Third, a story-based method is well suited to research carried out with individuals who may have experienced trauma. Its flexibility, continued adaptation and narrative focus allow for illustrative discussion of traumatic events rather than direct questions surrounding difficult experiences. In an interview, the interviewee rather than the interviewer leads the process, focusing on certain experiences or stories more than others, avoiding the memories that may trigger them. In situations where oral recollection may be retraumatising, an interviewee can also use drawing or writing.
Even though story-based methods are valuable to, if not essential for, conflict research, they should be implemented with care. As with other methods, ethical questions surround the utilisation of story-based research methodologies, particularly when engaging with vulnerable and conflict-affected populations.
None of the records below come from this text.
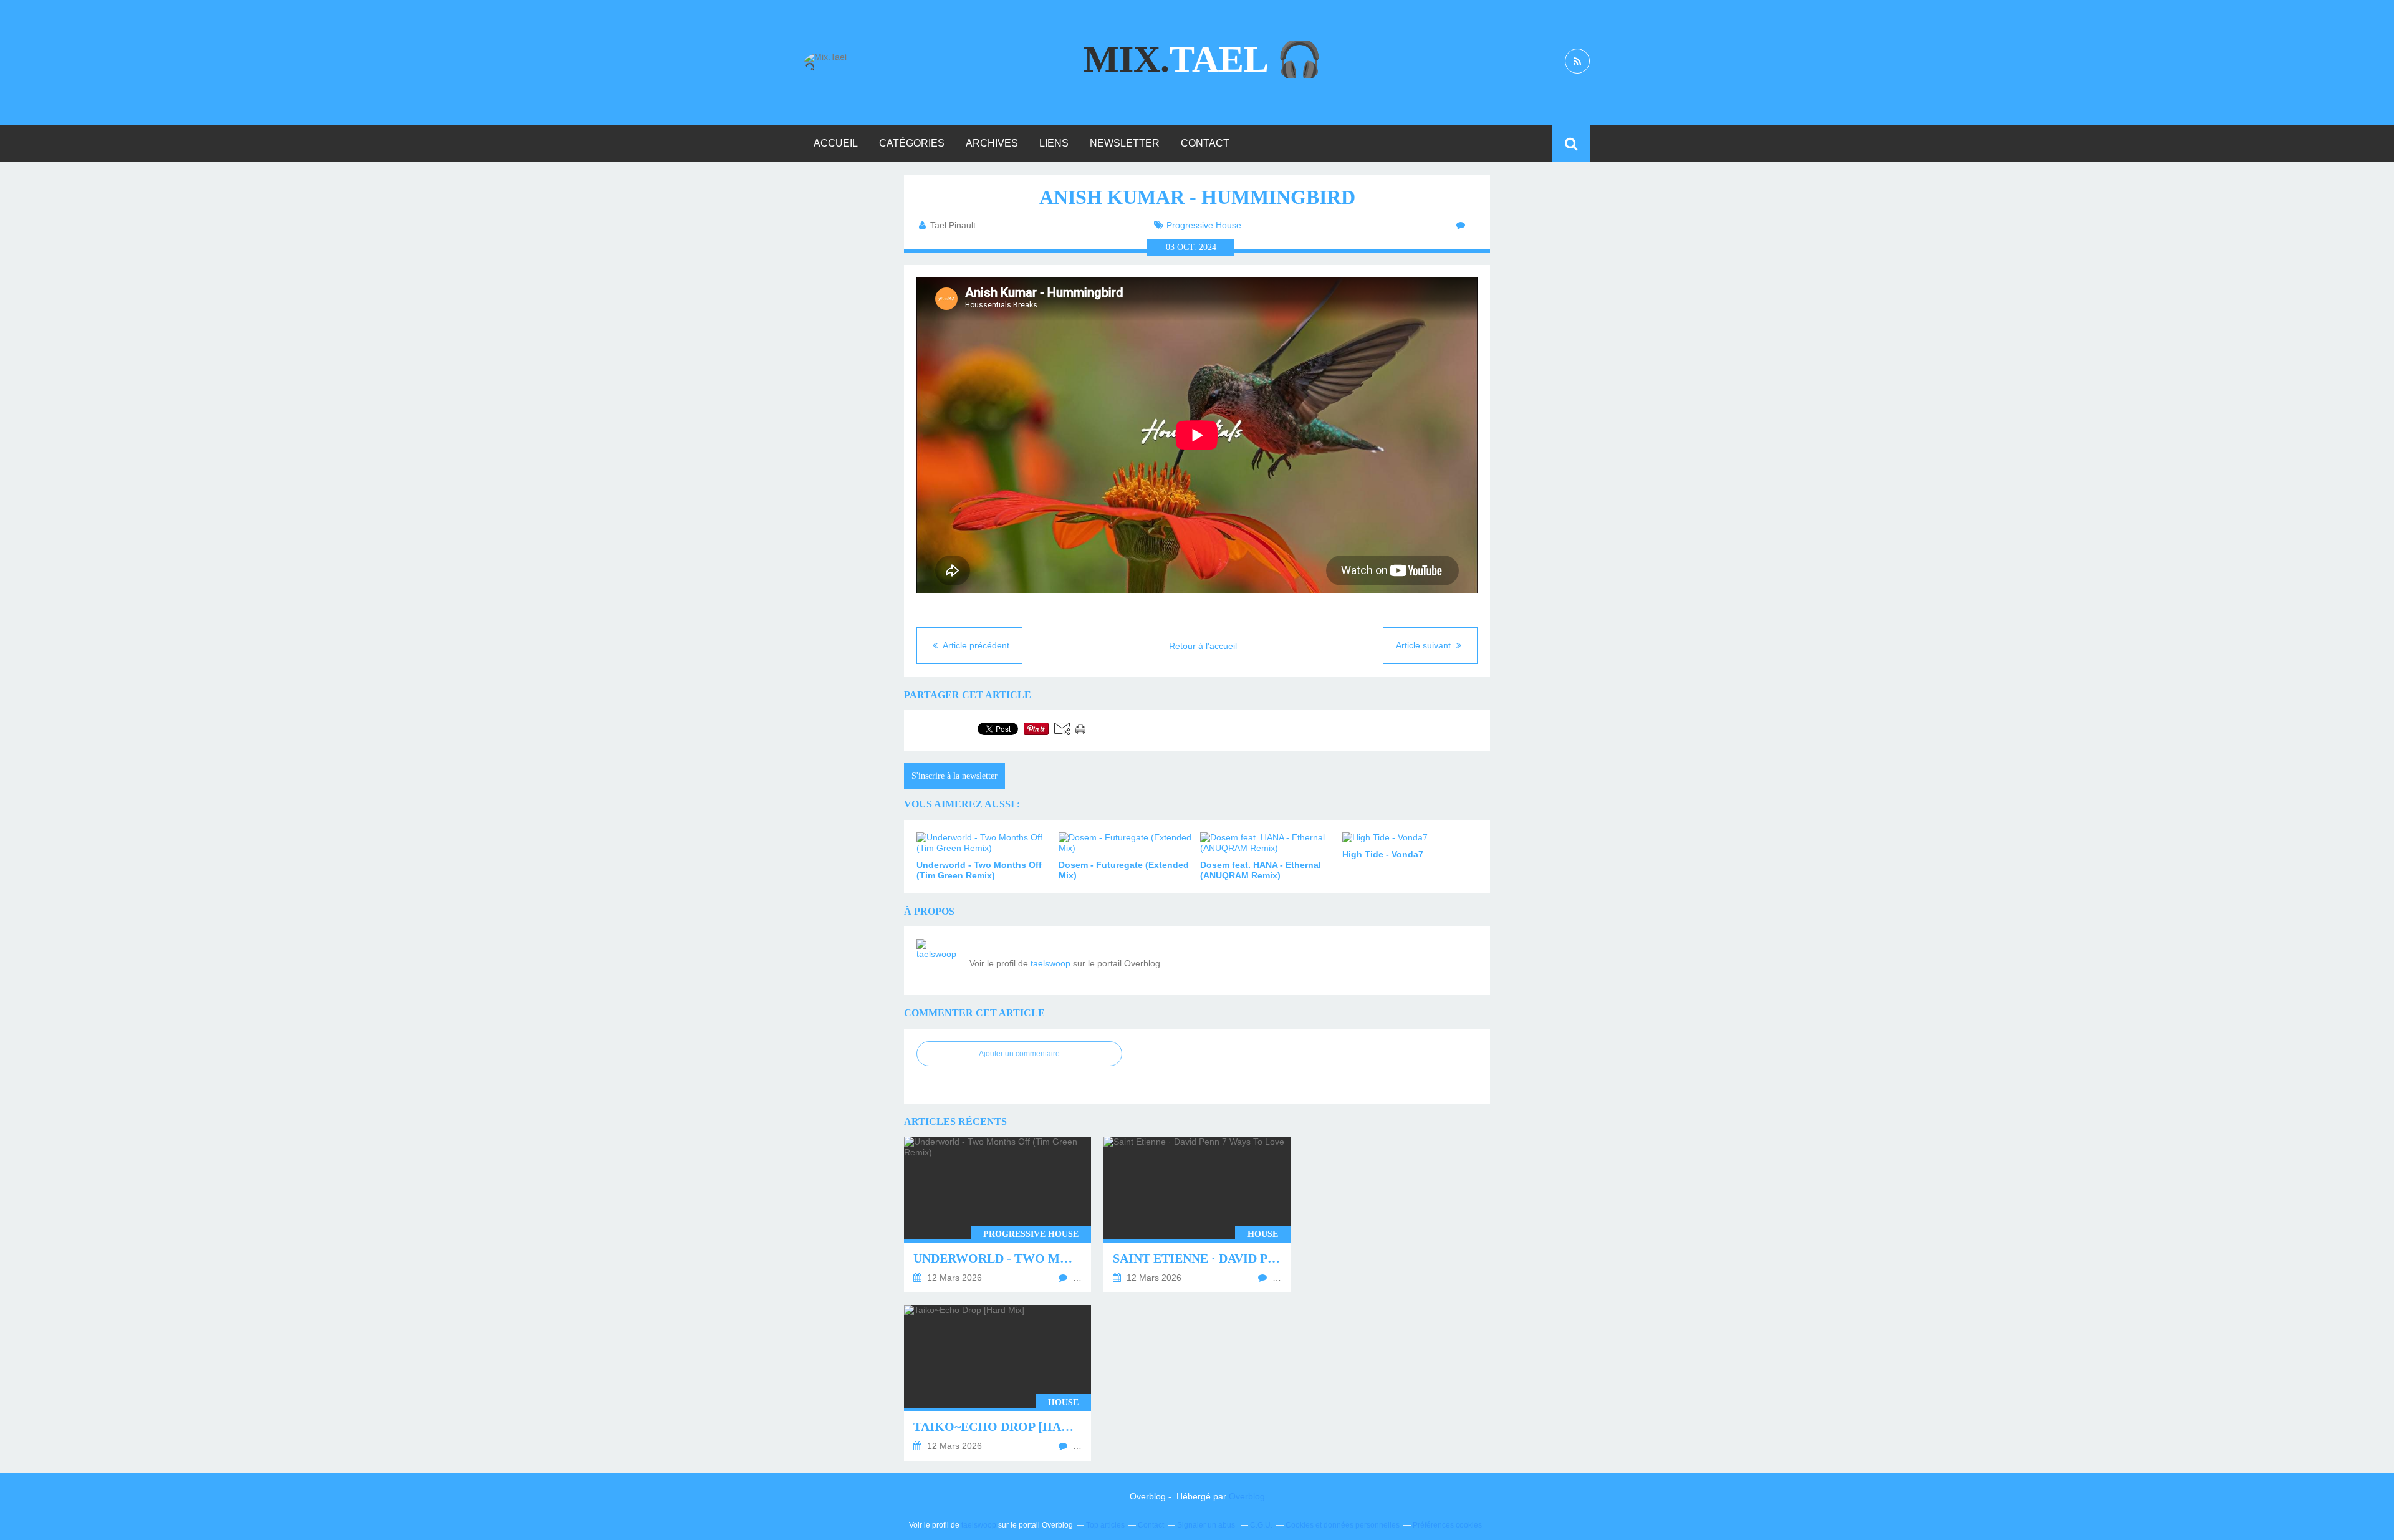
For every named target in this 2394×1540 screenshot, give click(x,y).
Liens (1054, 143)
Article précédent (975, 645)
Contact (1205, 143)
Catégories (912, 143)
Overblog (1247, 1496)
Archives (992, 143)
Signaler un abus (1207, 1525)
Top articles (1105, 1525)
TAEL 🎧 (1203, 59)
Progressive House (1203, 225)
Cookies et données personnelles (1343, 1525)
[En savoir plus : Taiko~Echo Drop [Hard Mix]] (997, 1383)
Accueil (836, 143)
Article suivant (1424, 645)
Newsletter (1125, 143)
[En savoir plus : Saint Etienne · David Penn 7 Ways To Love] (1197, 1214)
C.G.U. (1261, 1525)
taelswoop (1050, 963)
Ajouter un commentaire (1019, 1053)
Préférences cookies (1447, 1525)
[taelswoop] (938, 961)
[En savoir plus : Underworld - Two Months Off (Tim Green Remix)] (997, 1214)
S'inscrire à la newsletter (954, 776)
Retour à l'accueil (1203, 646)
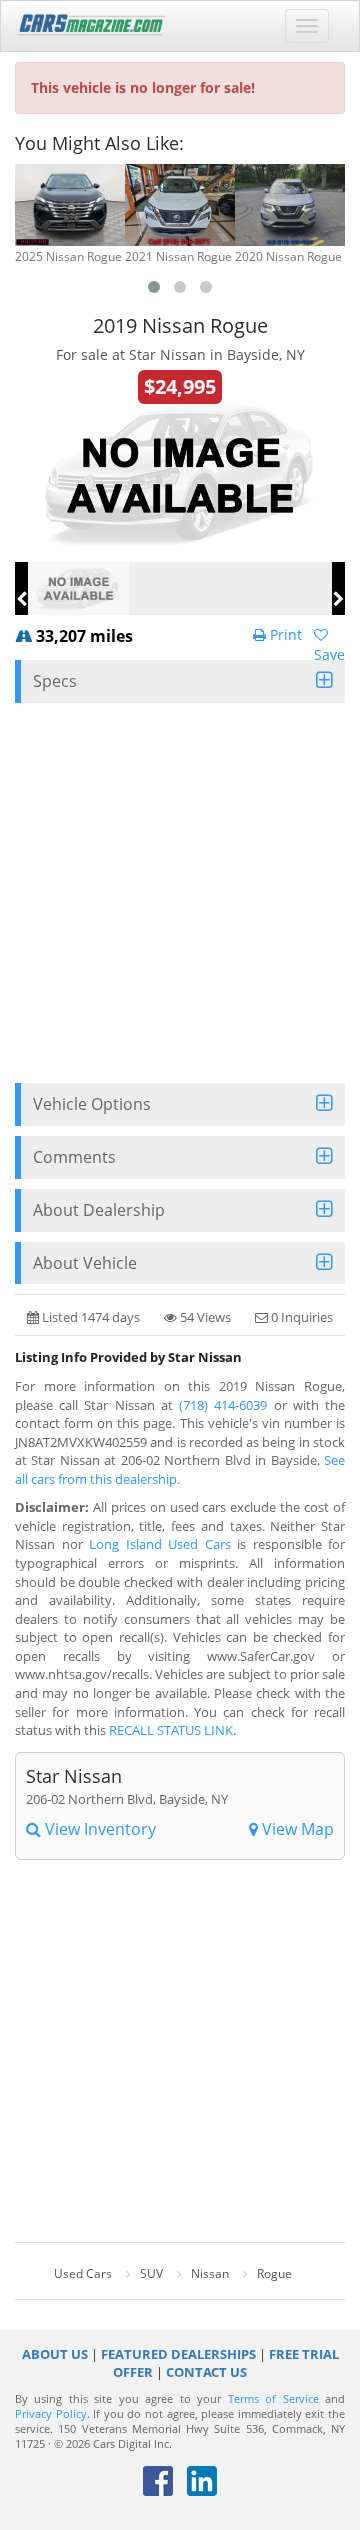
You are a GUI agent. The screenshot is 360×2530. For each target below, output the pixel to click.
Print (284, 634)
A central debate revolves around whose stories we are telling and what happens to those stories. It questions who will benefit from gathered stories and what aims will be served. Initiatives to address these questions have included, for example, sharing research findings with participants and ensuring that history collection is implemented as centring on participant experiences, making research an empowering practice. Participatory approaches and mixed methods designs are also offered as meaningful avenues in this space.
In addition, it is essential to consider concerns around trauma awareness and retraumatisation. Specifically, researchers need to address the potentially harmful impacts of retelling and remembering traumatic events. Where risks have been identified, trauma-informed adaptation of the methodology is required. Although evidence is scarce, best practices – such as ensuring conversational ownership by the interviewee, intentional selection of space to conduct research (and ensure the interviewee’s safety) and offering alternative narrative tools (such as theatre, art and media) – have proven helpful. Ultimately, care and intention are paramount.
Conversely, a focus on local histories can also help researchers to address some of the ethical and methodological challenges brought by engaging with vulnerable and conflict-affected populations. Done well, narrative research allows researchers in-depth study of complex issues, a focus on representation and diversity in data collection and a better understanding of the contexts they study. An approach anchored in community participation specifically supports this endeavour. Therefore, the careful implementation that narrative methods require should not deter researchers from utilising them in both research and interventions in conflict. On the contrary, these methods open a space to address delicate questions in partnership with those the research is about. Narrative methods applied with a participatory lens should continue to enrich our understanding of conflict and provide valuable insights for policy and practice.
 In the humanities they are known as oral histories or storytelling while in the social sciences a narrative research framing is often preferred.
This publication was produced as part of the XCEPT programme, a programme funded by UK Aid from the UK government. The views expressed do not necessarily reflect the UK government’s official policies.